[Start of section]
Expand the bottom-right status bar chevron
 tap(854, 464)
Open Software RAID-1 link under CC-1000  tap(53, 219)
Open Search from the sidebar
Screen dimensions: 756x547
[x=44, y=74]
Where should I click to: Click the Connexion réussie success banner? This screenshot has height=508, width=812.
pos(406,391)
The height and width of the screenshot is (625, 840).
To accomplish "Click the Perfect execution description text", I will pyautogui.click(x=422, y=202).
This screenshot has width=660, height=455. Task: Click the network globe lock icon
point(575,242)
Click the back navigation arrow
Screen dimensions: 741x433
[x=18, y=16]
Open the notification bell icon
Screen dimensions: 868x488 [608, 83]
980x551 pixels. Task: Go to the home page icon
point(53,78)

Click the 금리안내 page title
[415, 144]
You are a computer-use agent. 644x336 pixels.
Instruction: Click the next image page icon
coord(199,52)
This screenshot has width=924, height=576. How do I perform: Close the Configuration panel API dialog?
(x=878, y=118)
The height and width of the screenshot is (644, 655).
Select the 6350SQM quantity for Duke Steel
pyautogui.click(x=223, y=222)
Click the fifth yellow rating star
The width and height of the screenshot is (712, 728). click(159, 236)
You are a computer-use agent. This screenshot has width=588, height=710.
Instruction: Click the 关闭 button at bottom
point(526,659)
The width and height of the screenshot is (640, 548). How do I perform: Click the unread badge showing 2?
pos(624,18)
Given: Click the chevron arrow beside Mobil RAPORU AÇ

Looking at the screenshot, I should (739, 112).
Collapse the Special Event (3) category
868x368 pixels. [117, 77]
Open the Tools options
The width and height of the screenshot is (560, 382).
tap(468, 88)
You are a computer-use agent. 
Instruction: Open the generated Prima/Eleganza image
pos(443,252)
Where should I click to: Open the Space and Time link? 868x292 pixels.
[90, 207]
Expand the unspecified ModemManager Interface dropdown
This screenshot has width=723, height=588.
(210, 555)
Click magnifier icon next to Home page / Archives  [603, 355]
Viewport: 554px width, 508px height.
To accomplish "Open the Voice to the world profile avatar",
[End of section]
■ **What to produce**
Provide an exact transcription of every entry above.

■ **Response area**
Expand the bottom-right status bar chevron
 tap(854, 464)
Open Software RAID-1 link under CC-1000  tap(53, 219)
Open Search from the sidebar
Screen dimensions: 756x547
[x=44, y=74]
Where should I click to: Click the Connexion réussie success banner? This screenshot has height=508, width=812.
pos(406,391)
The height and width of the screenshot is (625, 840).
To accomplish "Click the Perfect execution description text", I will pyautogui.click(x=422, y=202).
This screenshot has width=660, height=455. Task: Click the network globe lock icon
point(575,242)
Click the back navigation arrow
Screen dimensions: 741x433
[x=18, y=16]
Open the notification bell icon
Screen dimensions: 868x488 [608, 83]
980x551 pixels. Task: Go to the home page icon
point(53,78)

Click the 금리안내 page title
[415, 144]
You are a computer-use agent. 644x336 pixels.
Instruction: Click the next image page icon
coord(199,52)
This screenshot has width=924, height=576. How do I perform: Close the Configuration panel API dialog?
(x=878, y=118)
The height and width of the screenshot is (644, 655).
Select the 6350SQM quantity for Duke Steel
pyautogui.click(x=223, y=222)
Click the fifth yellow rating star
The width and height of the screenshot is (712, 728). click(159, 236)
You are a computer-use agent. This screenshot has width=588, height=710.
Instruction: Click the 关闭 button at bottom
point(526,659)
The width and height of the screenshot is (640, 548). How do I perform: Click the unread badge showing 2?
pos(624,18)
Given: Click the chevron arrow beside Mobil RAPORU AÇ

Looking at the screenshot, I should (739, 112).
Collapse the Special Event (3) category
868x368 pixels. [117, 77]
Open the Tools options
The width and height of the screenshot is (560, 382).
tap(468, 88)
You are a computer-use agent. 
Instruction: Open the generated Prima/Eleganza image
pos(443,252)
Where should I click to: Open the Space and Time link? 868x292 pixels.
[90, 207]
Expand the unspecified ModemManager Interface dropdown
This screenshot has width=723, height=588.
(210, 555)
Click magnifier icon next to Home page / Archives  [603, 355]
Viewport: 554px width, 508px height.
To accomplish "Open the Voice to the world profile avatar",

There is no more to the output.